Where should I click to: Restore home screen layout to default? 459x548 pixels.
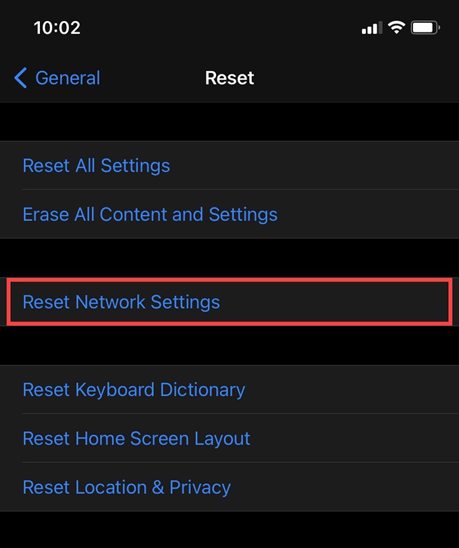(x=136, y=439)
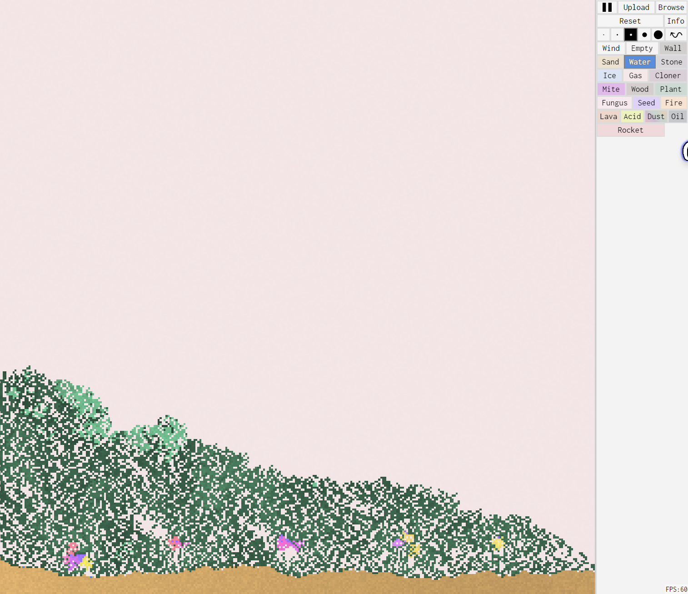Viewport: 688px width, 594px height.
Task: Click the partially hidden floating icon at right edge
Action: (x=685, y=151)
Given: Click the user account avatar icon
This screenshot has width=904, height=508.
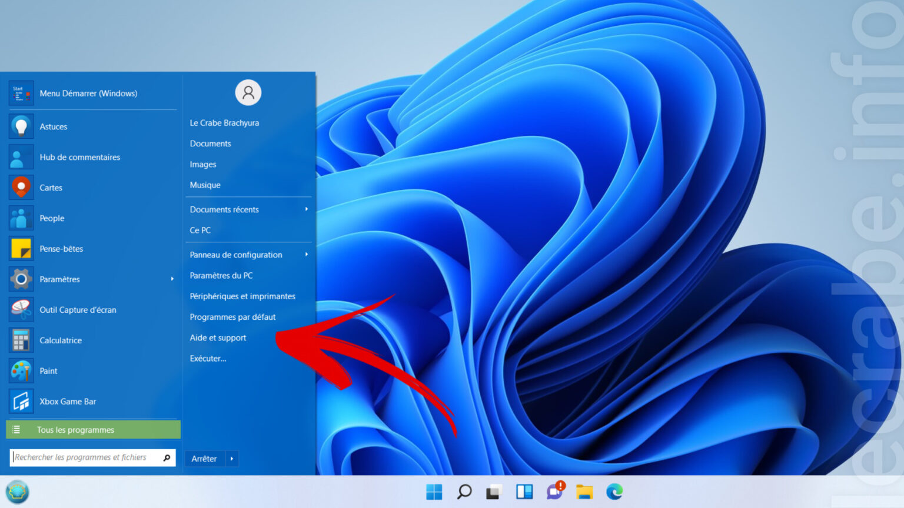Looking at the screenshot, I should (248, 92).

──────

WHAT NEEDS TO BE DONE -
Reproduce the listing from the line containing "Given: Click the user account avatar icon" through the end of the listing, both included, with "avatar icon" replaced by "profile picture" and everything else unchanged. Leave the pictures out.

ANSWER TO THE TASK -
Given: Click the user account profile picture
This screenshot has width=904, height=508.
Looking at the screenshot, I should (248, 92).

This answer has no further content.